The drama always starts in the car. One kid dropped Elmo on the floor and is having a tantrum because he can't reach it. The other has announced that they "have to pee" after being told 500 times to go before we left! Nothing makes me crazier than having to take two children into the disgusting bathrooms at the grocery store. Call me crazy, but can't I have ONE trip to the grocery store with out visiting the nauseating bathroom? Is that too much to ask????


Somehow I always find the shopping cart with the busted wheel. I don't know how or why, but I have a knack for not only finding the world's crappiest cart, but because I'm in such a rush to get out of there as fast as I got in there, I have lowered my standards to the squeaky and unruly carts.  And then the fight about who gets to sit where in the cart begins. Is it not bad enough that I have to dance with this shopping cart because it can't move in a straight line? You think I also want to explain to you for the 20,000th time why two children can't fit in the top of the cart? But I digress....

It's super annoying that no one can keep their hands to themselves.
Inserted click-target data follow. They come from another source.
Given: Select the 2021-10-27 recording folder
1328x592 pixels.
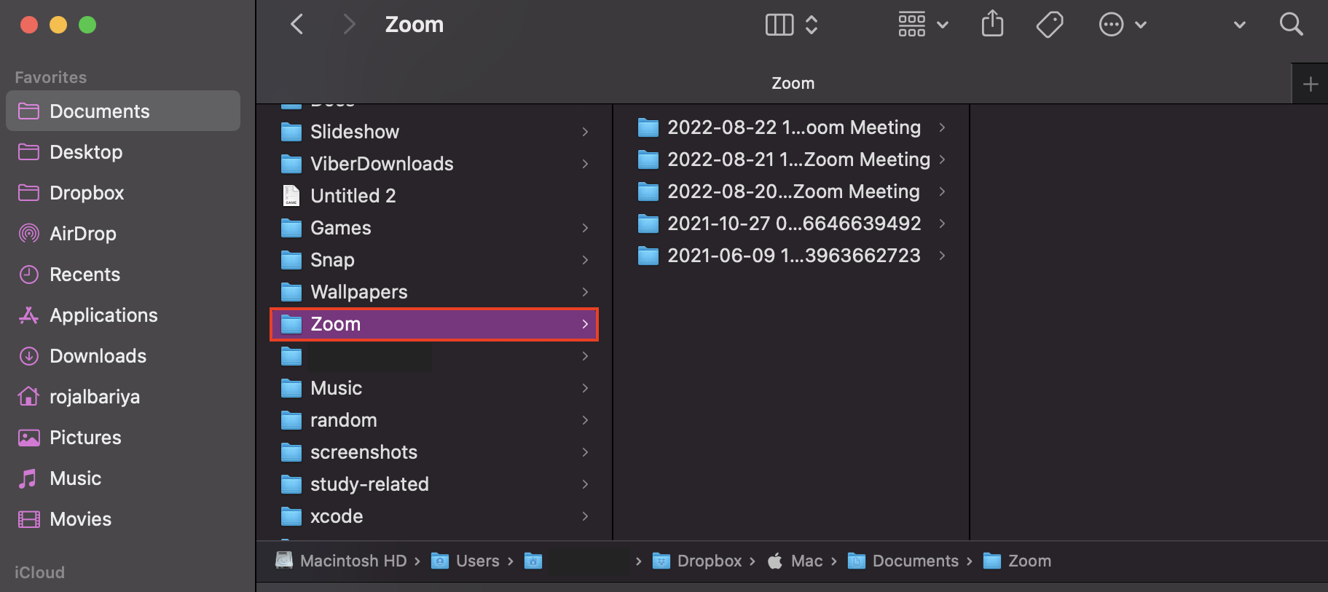Looking at the screenshot, I should point(793,224).
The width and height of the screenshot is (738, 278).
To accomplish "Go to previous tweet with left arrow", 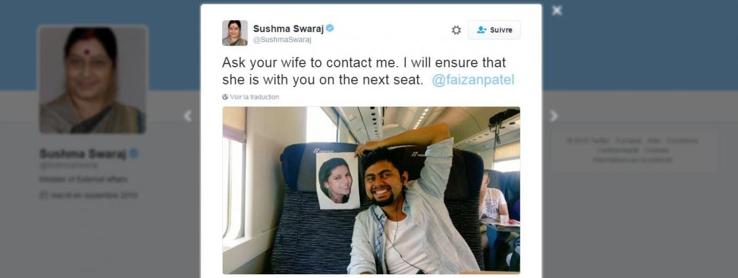I will point(188,116).
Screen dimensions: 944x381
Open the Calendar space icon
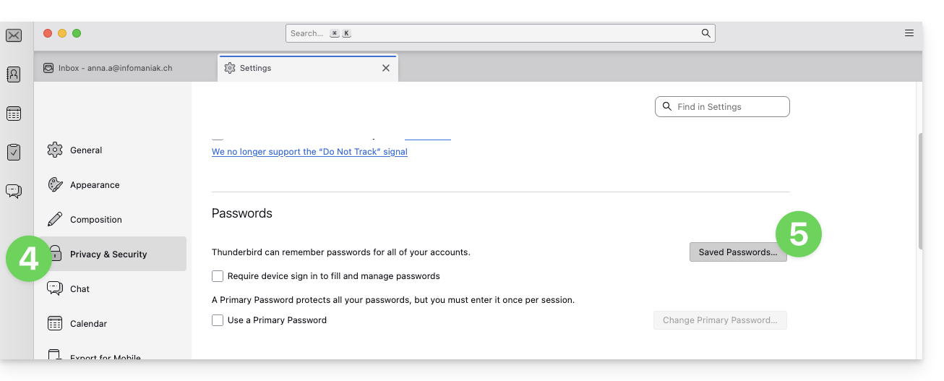(x=14, y=114)
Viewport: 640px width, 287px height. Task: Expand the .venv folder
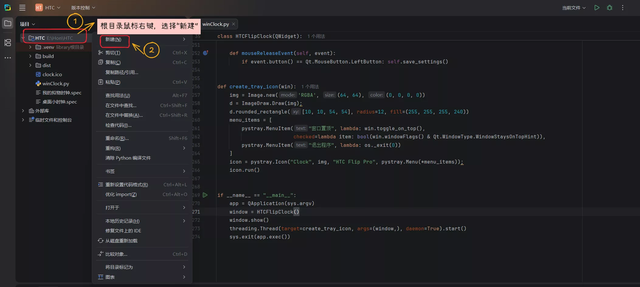click(30, 47)

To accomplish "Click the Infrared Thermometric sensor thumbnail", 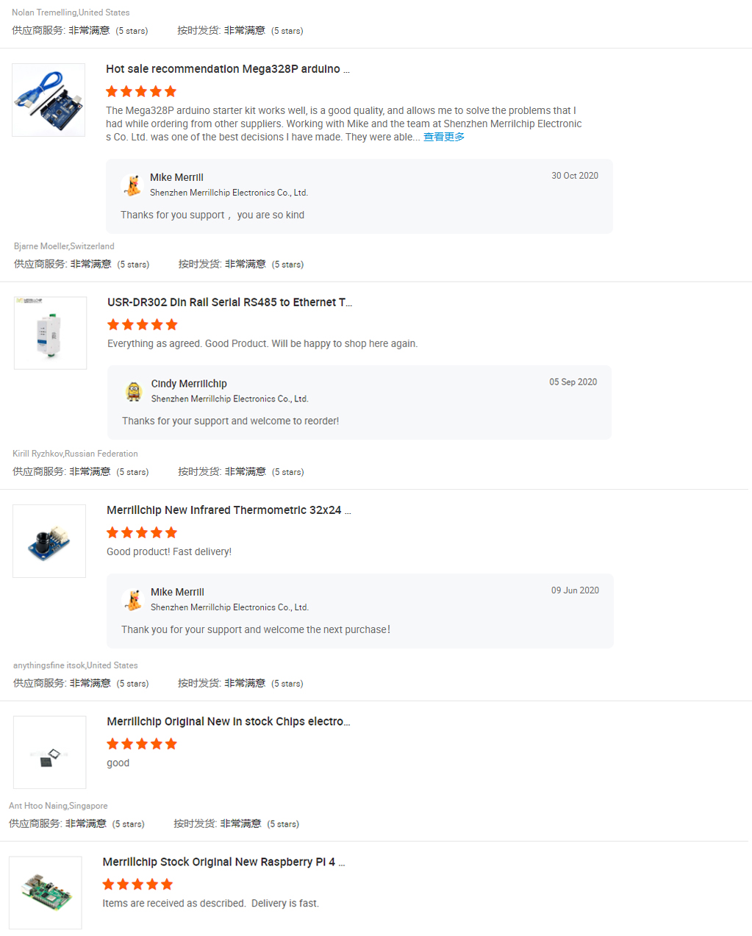I will tap(49, 541).
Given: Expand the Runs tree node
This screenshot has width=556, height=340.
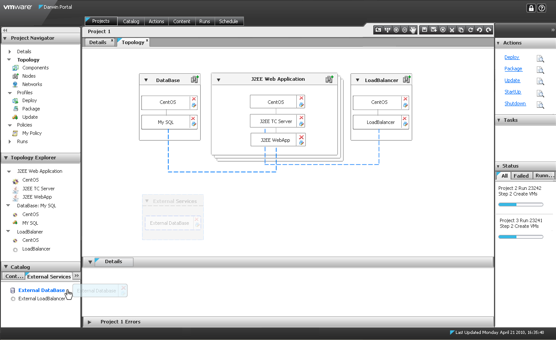Looking at the screenshot, I should click(10, 142).
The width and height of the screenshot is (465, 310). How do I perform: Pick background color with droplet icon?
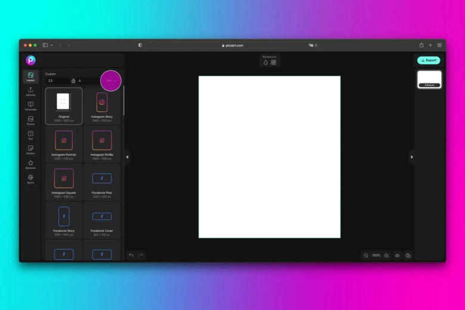point(266,62)
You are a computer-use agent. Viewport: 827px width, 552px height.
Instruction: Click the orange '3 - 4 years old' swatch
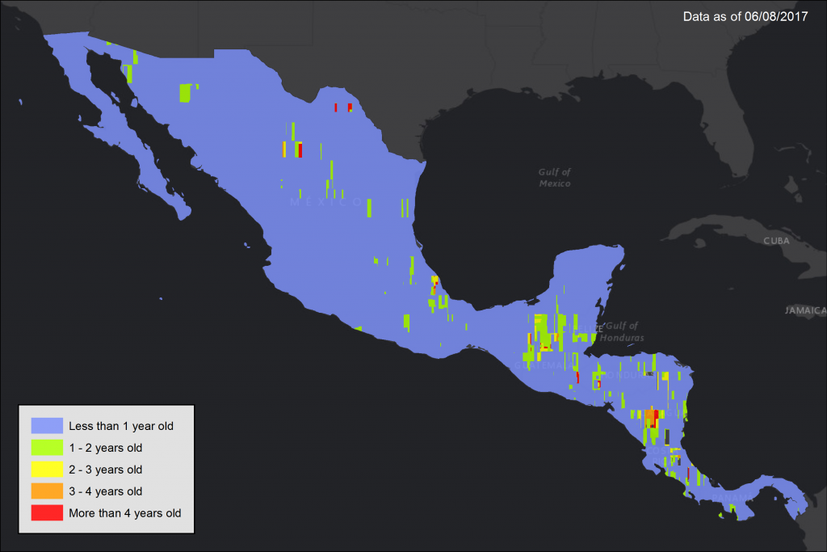47,491
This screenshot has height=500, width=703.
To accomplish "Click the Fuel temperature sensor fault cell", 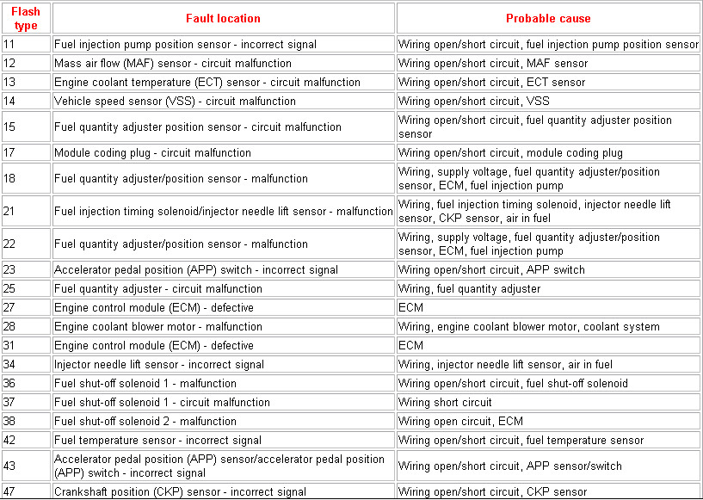I will (x=157, y=440).
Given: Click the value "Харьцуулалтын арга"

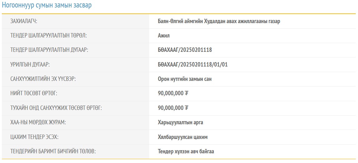Looking at the screenshot, I should click(x=180, y=122).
Never did I ever think I'd have to do a "hand check" before the teen years, but my children can't seem to control their little hands in the store. I'm pretty sure that before we enter the store, they've made some sort of "let's drive mom crazy" agreement in the back seat of my car. "I'll grab the candy, and while I'm doing that, you throw the waffles on the floor as a distraction. It will be epic! She'll never see it coming!" And then everyone is laughing but mommy.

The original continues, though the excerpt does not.